In praise of a hero

Joseph Kaczmarek/For the Daily News

This story was a bit buried in today's paper, but I hope some of you will take time to read it now.

In June, we first wrote about Kevin McCloskey, a 21-year-old Mayfair guy who lost both his legs fighting Operation Enduring Freedom in Afghanistan. Kevin's story generated quite a bit of goodwill in the city and around the country. For a lot of people, he became the face of a conflict that has been somewhat forgotten in the shadow of the Iraq War. (To read the first story, click here.)

Kevin's prognosis was pretty grim in the weeks that followed. Amazingly, he fought through countless infections and setbacks and charted a recovery course all his own. Doctors told his family that with some luck, Kevin could make it home, on prosthetics, by Christmas. He made it back on Halloween. It was something of an honor for me to finally meet Kevin last week and tell his story again:

Yet when a black limousine eased to a stop on Princeton Avenue near Charles Street on Oct. 31, McCloskey emerged in Army fatigues, slender and healthy.
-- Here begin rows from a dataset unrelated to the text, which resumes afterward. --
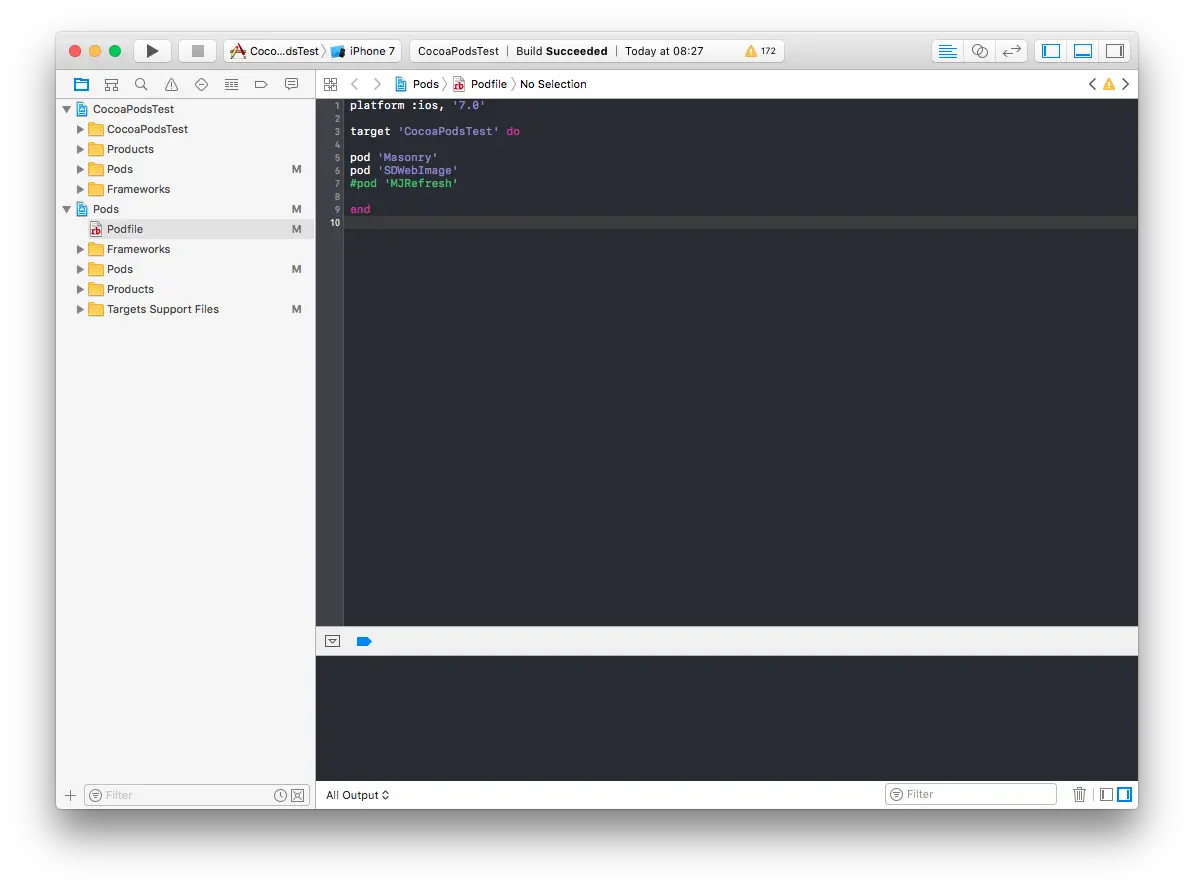
Task: Expand the Targets Support Files folder
Action: point(80,309)
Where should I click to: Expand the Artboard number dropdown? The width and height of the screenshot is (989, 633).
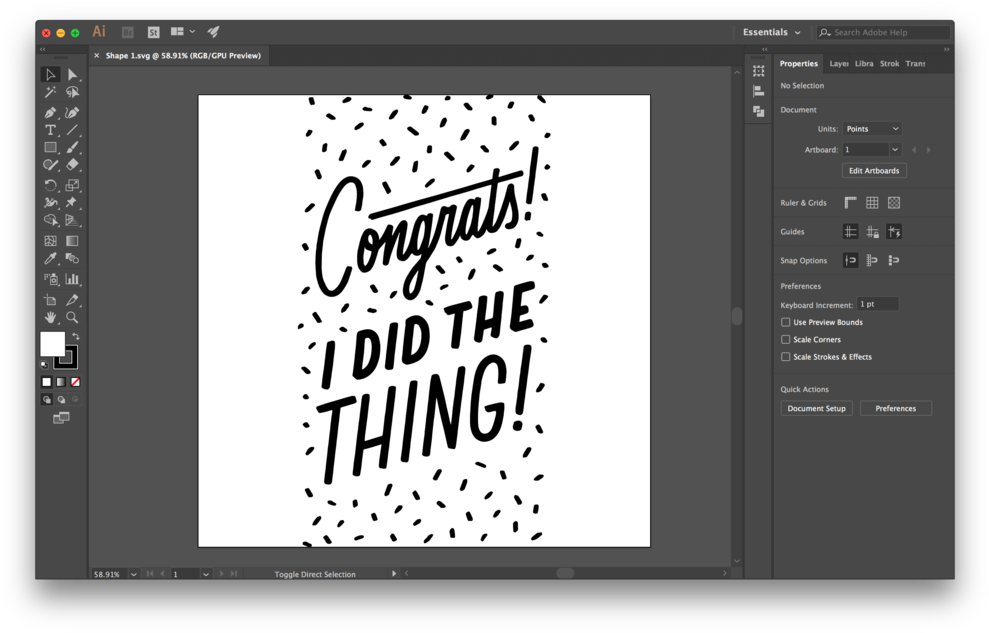pyautogui.click(x=895, y=150)
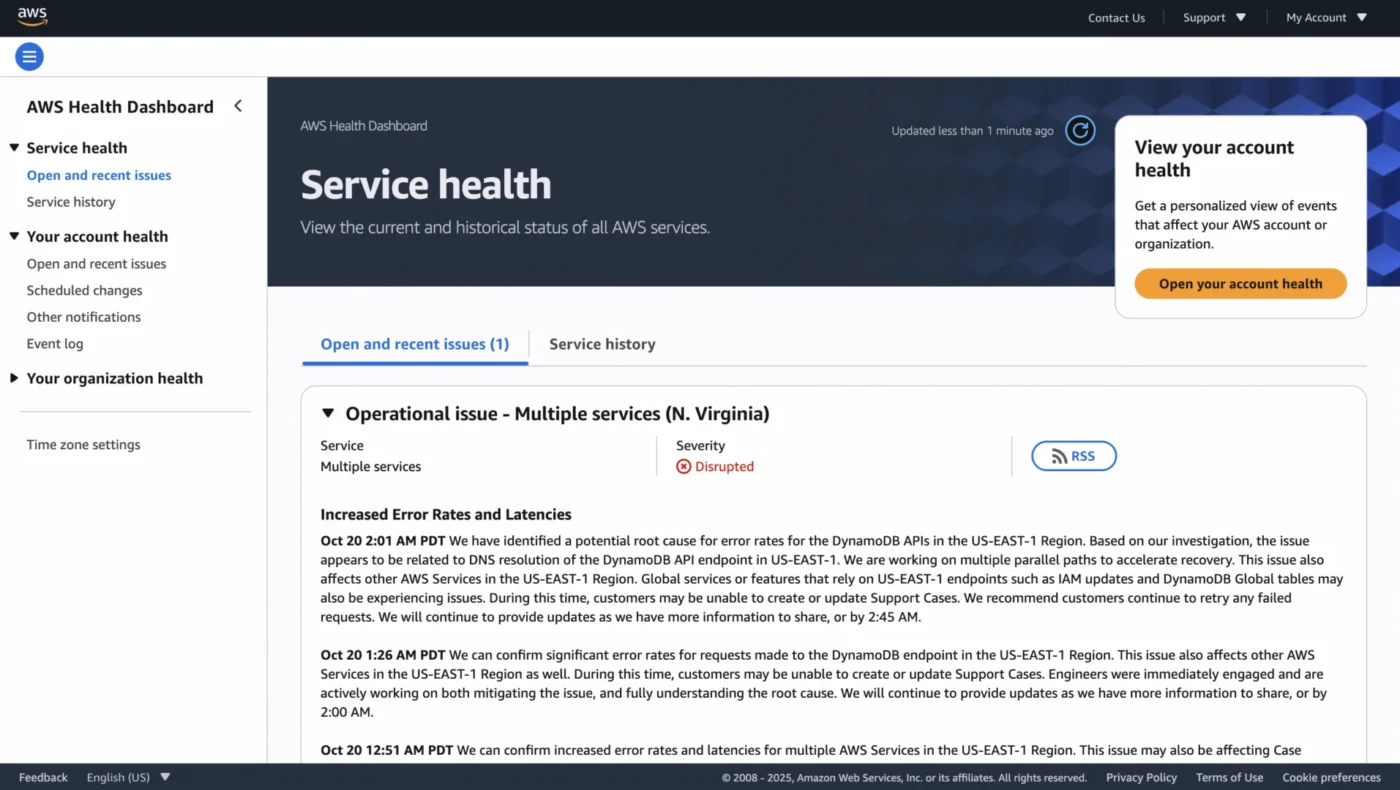This screenshot has height=790, width=1400.
Task: Open Cookie preferences in footer
Action: pyautogui.click(x=1331, y=777)
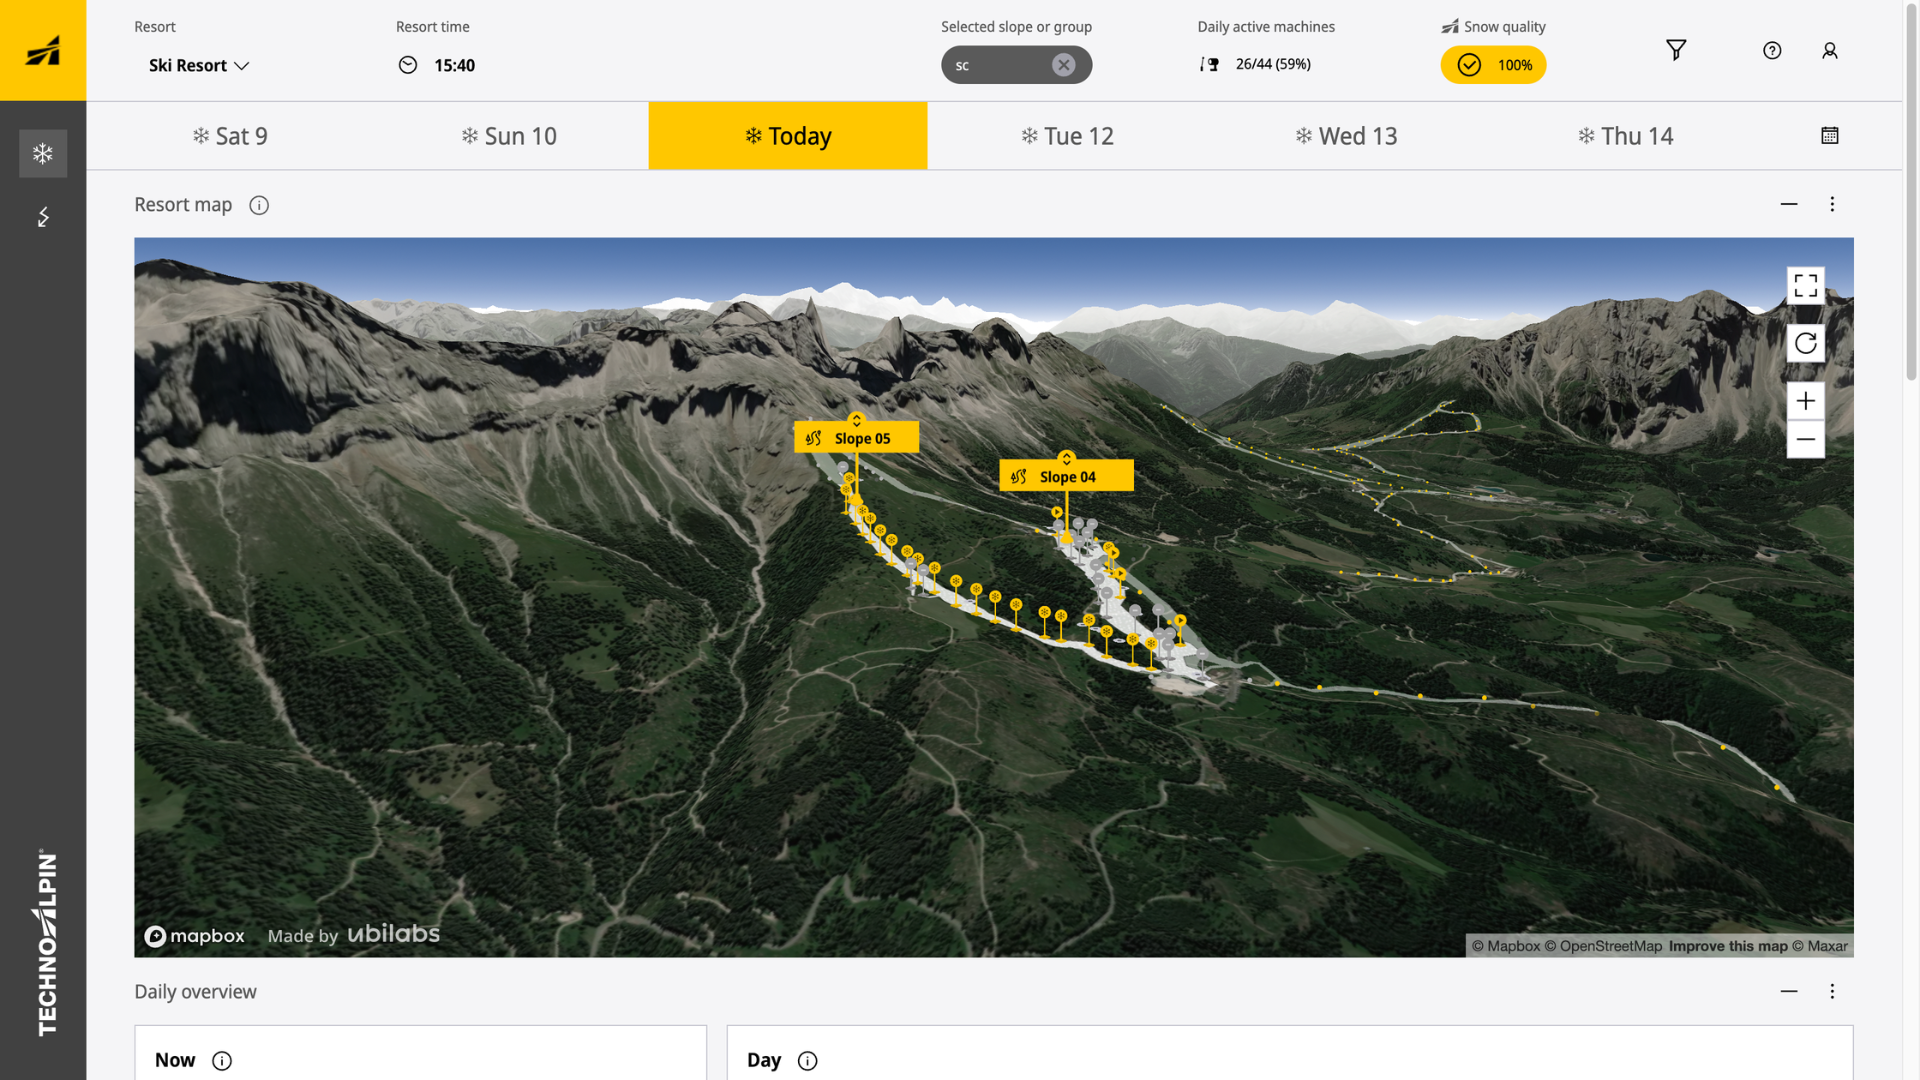Click the help/question mark icon in the toolbar

[x=1772, y=50]

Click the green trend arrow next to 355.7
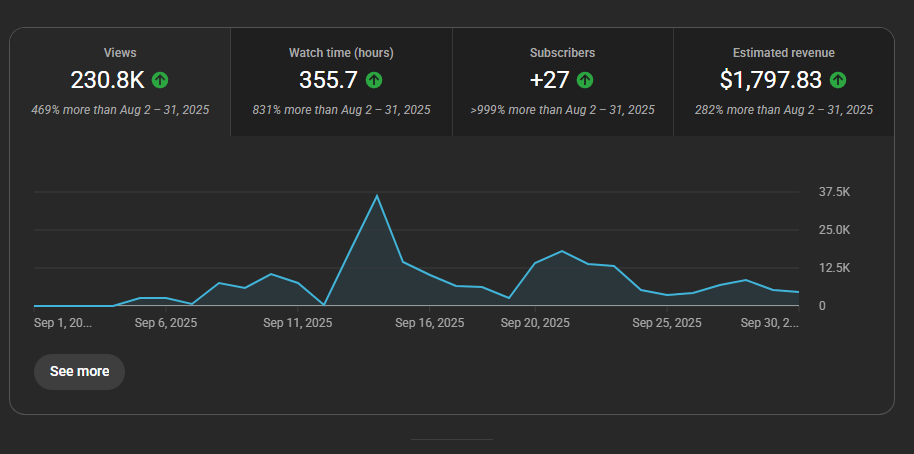[x=374, y=80]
He stood - crutches under his arms, and prosthetic legs hidden under his fatigues - and faced the crowd. Five months' worth of sadness and worry shared by his family, friends and complete strangers melted into a flurry of cheers and tears while "God Bless the USA" played in the background.

It was an incredible, improbable moment, and Kevin McCloskey owned it.

"Pretty amazing," he said last week, as a grin spread across his face. "But then, I guess that's an understatement."

Kevin McCloskey joined the Army two years ago and shipped off to Afghanistan in March with the Army's 101st Airborne Division. He quickly found the war zone to his liking.

"I loved Afghanistan," he said, channeling his Operation Enduring Freedom memories in his parent's home on Princeton Avenue. "I enjoyed being on the ground, and I loved going out on missions."

But as time wore on, the violence escalated. "The thing about the Taliban is, they could tell when the Army had new units move in. Usually, they give us time to get settled," McCloskey said. "Then they try to get you."